GIVEN TASK: Copy the entries below word for word, from the line that contains "at (896, 182)." through the line that contains "(336, 796).", with both of those lines included.

MATERIAL FOR THE TASK:
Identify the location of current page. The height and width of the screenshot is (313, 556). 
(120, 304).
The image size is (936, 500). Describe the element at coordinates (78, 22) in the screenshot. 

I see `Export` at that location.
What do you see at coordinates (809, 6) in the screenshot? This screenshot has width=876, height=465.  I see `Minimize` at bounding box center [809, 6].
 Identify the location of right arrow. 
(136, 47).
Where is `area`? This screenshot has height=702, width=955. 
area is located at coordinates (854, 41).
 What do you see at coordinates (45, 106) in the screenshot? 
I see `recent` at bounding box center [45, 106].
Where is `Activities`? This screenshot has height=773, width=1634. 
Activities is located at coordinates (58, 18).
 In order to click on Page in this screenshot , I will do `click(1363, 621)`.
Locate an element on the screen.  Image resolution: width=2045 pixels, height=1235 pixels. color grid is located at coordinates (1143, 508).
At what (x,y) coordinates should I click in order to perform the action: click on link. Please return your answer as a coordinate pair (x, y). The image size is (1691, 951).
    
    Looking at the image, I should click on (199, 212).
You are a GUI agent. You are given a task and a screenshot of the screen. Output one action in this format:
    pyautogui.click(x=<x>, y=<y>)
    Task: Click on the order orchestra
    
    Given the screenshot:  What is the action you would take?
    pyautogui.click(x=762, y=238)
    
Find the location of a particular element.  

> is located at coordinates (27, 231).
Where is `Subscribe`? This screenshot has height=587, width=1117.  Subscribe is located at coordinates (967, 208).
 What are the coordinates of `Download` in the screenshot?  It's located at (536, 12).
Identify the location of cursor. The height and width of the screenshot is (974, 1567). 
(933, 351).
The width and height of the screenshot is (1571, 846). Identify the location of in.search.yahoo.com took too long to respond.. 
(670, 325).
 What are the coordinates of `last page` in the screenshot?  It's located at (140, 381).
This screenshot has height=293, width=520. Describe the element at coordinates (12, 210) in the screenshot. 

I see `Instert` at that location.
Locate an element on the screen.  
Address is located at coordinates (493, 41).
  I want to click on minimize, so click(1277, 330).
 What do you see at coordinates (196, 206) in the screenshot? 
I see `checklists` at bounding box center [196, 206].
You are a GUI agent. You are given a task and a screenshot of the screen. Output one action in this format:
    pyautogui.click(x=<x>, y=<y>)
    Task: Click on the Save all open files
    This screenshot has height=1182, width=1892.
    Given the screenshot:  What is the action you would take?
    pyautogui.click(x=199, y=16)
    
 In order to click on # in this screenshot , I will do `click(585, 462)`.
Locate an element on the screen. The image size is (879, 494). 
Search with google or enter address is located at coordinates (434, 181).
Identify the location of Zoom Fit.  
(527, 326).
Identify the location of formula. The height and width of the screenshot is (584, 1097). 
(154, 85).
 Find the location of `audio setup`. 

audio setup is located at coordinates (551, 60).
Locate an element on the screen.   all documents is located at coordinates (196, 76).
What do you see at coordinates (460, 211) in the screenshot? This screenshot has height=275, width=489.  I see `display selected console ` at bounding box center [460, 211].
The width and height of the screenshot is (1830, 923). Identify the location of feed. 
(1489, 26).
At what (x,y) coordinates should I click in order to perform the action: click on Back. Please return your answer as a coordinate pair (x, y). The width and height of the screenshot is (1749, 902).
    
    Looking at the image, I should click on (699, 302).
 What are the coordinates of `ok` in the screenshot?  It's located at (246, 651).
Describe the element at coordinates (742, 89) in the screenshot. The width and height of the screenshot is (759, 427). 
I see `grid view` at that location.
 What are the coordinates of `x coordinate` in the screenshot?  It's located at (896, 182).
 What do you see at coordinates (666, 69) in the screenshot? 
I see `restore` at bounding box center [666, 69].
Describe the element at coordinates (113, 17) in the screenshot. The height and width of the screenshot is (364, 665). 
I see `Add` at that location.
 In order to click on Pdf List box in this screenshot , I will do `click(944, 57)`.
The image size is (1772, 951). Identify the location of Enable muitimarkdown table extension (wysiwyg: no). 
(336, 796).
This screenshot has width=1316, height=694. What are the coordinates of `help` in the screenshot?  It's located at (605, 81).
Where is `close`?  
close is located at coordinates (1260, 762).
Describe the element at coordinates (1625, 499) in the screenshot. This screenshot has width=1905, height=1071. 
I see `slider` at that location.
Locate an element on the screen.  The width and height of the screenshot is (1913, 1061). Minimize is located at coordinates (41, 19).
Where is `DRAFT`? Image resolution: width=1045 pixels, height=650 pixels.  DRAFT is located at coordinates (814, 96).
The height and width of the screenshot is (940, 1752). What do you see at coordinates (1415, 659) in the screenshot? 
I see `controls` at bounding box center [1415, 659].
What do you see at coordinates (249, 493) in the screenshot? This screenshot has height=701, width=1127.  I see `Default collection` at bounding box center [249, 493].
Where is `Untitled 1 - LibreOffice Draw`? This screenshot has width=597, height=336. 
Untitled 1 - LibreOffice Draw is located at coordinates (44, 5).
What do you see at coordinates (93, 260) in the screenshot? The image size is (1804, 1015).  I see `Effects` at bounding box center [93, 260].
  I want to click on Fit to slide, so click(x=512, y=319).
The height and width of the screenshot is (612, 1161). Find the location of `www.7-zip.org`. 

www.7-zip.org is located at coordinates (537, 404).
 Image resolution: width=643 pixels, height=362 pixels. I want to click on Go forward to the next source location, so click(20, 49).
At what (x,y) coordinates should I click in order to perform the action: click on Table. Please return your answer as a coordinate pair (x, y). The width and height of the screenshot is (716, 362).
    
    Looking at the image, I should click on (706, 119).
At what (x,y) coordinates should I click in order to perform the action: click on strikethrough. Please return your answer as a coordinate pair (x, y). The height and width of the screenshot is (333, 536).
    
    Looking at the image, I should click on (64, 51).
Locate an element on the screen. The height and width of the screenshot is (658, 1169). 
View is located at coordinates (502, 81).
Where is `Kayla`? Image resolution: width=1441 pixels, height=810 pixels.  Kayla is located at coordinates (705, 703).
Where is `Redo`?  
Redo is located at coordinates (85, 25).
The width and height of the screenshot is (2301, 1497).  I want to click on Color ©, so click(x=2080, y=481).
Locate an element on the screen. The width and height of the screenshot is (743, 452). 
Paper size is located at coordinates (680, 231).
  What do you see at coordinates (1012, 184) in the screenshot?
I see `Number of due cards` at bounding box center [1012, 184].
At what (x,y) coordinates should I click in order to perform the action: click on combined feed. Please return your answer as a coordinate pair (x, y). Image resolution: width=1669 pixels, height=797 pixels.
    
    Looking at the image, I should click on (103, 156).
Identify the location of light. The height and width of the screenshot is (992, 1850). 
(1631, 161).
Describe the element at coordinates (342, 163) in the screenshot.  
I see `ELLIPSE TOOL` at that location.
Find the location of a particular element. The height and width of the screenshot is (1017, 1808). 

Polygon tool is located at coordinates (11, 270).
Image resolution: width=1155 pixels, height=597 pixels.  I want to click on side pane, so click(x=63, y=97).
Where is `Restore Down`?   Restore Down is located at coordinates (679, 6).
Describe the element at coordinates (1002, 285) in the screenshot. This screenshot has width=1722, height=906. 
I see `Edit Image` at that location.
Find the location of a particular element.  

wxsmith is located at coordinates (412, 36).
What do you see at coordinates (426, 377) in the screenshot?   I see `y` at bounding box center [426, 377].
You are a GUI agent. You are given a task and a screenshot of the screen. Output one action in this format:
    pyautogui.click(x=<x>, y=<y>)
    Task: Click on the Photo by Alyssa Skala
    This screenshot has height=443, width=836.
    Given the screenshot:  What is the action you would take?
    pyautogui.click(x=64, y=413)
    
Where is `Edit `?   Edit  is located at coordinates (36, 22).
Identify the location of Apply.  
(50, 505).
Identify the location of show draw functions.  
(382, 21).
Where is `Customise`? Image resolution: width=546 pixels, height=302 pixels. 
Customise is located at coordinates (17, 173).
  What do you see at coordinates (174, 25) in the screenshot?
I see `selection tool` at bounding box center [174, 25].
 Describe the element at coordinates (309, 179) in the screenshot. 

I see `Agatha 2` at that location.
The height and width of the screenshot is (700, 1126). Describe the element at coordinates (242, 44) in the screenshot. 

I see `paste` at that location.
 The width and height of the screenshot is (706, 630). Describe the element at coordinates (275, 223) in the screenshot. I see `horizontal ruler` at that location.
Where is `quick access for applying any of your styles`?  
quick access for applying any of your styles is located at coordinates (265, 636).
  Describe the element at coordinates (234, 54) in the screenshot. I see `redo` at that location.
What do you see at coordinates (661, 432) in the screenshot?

ANSWER FOR THE TASK:
 What are the coordinates of `x coordinate` in the screenshot?  It's located at (896, 182).
 What do you see at coordinates (666, 69) in the screenshot? 
I see `restore` at bounding box center [666, 69].
Describe the element at coordinates (113, 17) in the screenshot. The height and width of the screenshot is (364, 665). 
I see `Add` at that location.
 In order to click on Pdf List box in this screenshot , I will do `click(944, 57)`.
The image size is (1772, 951). Identify the location of Enable muitimarkdown table extension (wysiwyg: no). 
(336, 796).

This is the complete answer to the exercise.